_REQUIREMENTS_:
1: Which aggregate functions does the text on the MySQL HAVING clause name as being used with HAVING?
2: Can you carry the text on the MySQL HAVING clause forward, starting after its final example query?

_SELECTED EXCERPT_:
MySQL HAVING clause

➔ The HAVING clause must be used to filter results based on aggregate functions, because the WHERE clause cannot process aggregate functions.

➔ The HAVING clause is almost always used with aggregate functions such as SUM(), COUNT(), AVG(), MIN(), and MAX().

➔ WHERE filters the rows before GROUP BY operation, while HAVING filters the results after GROUP BY operation.

➔ The HAVING clause must come after the GROUP BY clause and before any ORDER BY clause.

➔ Multiple conditions can be applied in the HAVING clause using AND, OR, and NOT.

HAVING clause syntax

SELECT column_name, AGGREGATE_FUNCTION(column_name)
FROM table_name
WHERE condition -- Optional: filters rows before grouping
GROUP BY column_name
HAVING aggregate_condition -- Filters the groups created by GROUP BY
ORDER BY column_name; -- Optional

Filtering by Count

Example: Find positions that have fewer than 5 employees.

SELECT job_id, COUNT(employee_id) 
FROM employees 
GROUP BY job_id 
HAVING COUNT(employee_id) < 5;

Filtering by Average:

Example: Find positions that have average salary less than 5000.

SELECT job_id, AVG(salary) 
FROM employees 
GROUP BY job_id 
HAVING AVG(salary) < 5000;

Filtering by Sum:

Example: Find the positions and the number of employees working in those positions where the total salary is more than 10,000.

SELECT job_id, COUNT(*) AS total_employees, SUM(salary) As total_spent
FROM employees 
GROUP BY job_id 
HAVING SUM(salary) > 10000;

Using WHERE clause and HAVING clause together

The WHERE clause first filters specific rows, then the HAVING clause filters their aggregate results.

Example: Find the department IDs and their total salaries whose department_id is greater than 50 and total salary is greater than 15,000.

SELECT department_id, SUM(salary) AS TotalSalary
FROM employees
WHERE department_id > 50 -- Filters individual department_id
GROUP BY department_id
HAVING SUM(salary) > 15000; -- Then filters the aggregate results SUM(Salary).

_DATA BLOCK_:
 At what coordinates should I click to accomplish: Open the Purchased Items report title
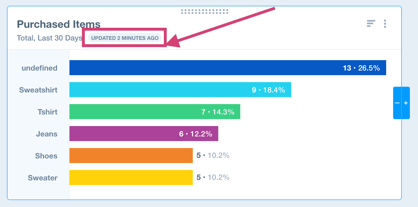click(x=58, y=24)
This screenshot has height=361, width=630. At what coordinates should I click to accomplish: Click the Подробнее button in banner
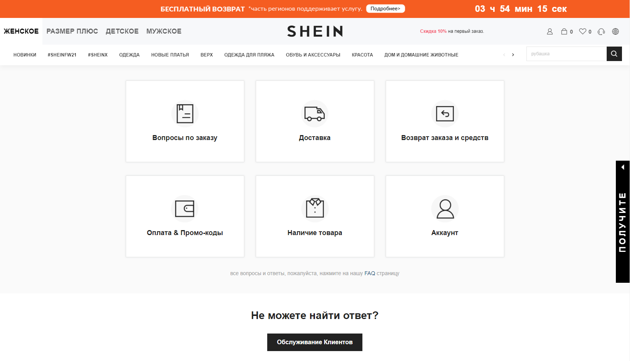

_THE RESPONSES_:
1: SUM(), COUNT(), AVG(), MIN(), and MAX()

2:
--HAVING clause with column aliases
SELECT department_id, SUM(salary) AS TotalSalary
FROM employees
WHERE department_id > 50 
GROUP BY department_id
HAVING TotalSalary > 15000;

HAVING clause with Multiple Conditions

Example: Find the department IDs, their total salaries, and the number of employees whose total salary is more than 20,000 and the total number of employees is more than 5.

SELECT department_id, SUM(salary) AS TotalSalary, COUNT(*)
FROM employees
GROUP BY department_id
HAVING SUM(salary) > 20000 AND COUNT(*) > 5;

A HAVING clause without a GROUP BY clause

The query will return at most one row.

In MySQL, it is syntactically valid to use the HAVING clause without the GROUP BY clause.

Using the HAVING clause without the GROUP BY clause treats the entire table as a single implicit group.

Example: If the total salary exceeds a certain number, calculate the total salary across the entire table.

SELECT SUM(salary) 
FROM employees 
HAVING SUM(salary) > 5000;

Example: If the average salary exceeds a certain number, determine the average salary of the entire table.

SELECT AVG(salary)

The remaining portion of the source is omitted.